If you’re confused, that’s no surprise. This Big Beautiful Bill has so completely overshadowed and obscured the annual budget process that even lawmakers are concerned they’re being bamboozled. By law, the President’s budget plan should reach Congress in February. Delays to April or May are now common. This year, however, the next budget won’t materialize until the end of June. 

What we do know is concerning. The 2026 budget plan appears to be roughly flat compared to 2024 and 2025, and while the Air Force would eek out a 1 percent increase, that amounts to less spending power in an era of 3 percent inflation. Worse, the Space Force would face it’s second cut in a row, suggesting a surprising lack of commitment to a new military branch that was created to ensure space got  the focus and funding necessary to ensure American space superiority. 

Golden Dome will, of course, also include substantial investment in space-based systems. The concept is worthy because, though much of the project will require substantial development, it may be the best, if not only, recourse in a world with three nuclear peer powers, especially because the other two powers—China and Russia—are aligned together. Note that it is Russia and China that see Golden Dome as destabilizing, precisely because it has the potential to radically decrease the deterrent power of their nuclear arsenals. 

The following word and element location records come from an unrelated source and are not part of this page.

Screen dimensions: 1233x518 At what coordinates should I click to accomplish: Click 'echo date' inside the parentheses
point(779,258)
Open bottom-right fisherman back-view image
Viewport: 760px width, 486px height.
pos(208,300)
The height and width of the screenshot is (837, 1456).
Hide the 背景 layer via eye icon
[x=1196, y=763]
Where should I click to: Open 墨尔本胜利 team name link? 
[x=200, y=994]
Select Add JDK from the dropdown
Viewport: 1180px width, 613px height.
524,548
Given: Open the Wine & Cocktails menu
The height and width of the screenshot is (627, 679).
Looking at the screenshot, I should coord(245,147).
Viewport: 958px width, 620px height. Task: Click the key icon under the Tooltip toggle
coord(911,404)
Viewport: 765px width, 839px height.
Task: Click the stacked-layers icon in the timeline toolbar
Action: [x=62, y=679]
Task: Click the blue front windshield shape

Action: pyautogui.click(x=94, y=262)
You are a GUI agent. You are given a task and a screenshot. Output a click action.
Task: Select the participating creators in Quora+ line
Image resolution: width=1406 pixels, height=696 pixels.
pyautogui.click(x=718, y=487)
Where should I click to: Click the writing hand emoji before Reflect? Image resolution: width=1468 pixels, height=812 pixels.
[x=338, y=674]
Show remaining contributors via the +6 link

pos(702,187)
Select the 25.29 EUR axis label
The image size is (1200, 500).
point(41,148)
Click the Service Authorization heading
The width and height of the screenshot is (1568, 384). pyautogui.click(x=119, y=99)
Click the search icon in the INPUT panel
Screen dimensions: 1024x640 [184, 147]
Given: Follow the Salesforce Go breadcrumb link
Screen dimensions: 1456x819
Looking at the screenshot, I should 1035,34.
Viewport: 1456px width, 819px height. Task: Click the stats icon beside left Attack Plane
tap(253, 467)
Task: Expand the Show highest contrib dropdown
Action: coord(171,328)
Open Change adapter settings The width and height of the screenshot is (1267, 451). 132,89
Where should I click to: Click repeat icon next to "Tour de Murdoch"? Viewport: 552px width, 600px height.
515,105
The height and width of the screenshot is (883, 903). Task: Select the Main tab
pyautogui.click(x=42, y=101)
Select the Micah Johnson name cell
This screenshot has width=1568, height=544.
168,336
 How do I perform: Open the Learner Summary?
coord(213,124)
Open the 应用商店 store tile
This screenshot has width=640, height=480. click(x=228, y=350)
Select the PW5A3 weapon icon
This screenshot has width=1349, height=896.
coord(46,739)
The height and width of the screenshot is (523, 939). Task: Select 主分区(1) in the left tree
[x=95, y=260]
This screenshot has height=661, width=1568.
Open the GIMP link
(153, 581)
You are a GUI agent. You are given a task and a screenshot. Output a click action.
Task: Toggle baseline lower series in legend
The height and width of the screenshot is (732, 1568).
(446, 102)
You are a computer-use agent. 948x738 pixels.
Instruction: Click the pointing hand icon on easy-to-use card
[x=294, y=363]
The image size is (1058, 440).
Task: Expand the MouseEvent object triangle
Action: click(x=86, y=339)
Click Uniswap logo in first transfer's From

The United States needs to return to disciplined budget preparation and careful strategic investment. We need legislators to step up to the job, which requires debate, teamwork, and compromise. It is right to invest more now for a national defense that can stand up to the tests of the future. But without some thoughtful spending and process control in the face of an uncertain future, the only certainty we can be sure of is that a fiscal reckoning is inevitable. It’s just a matter of when.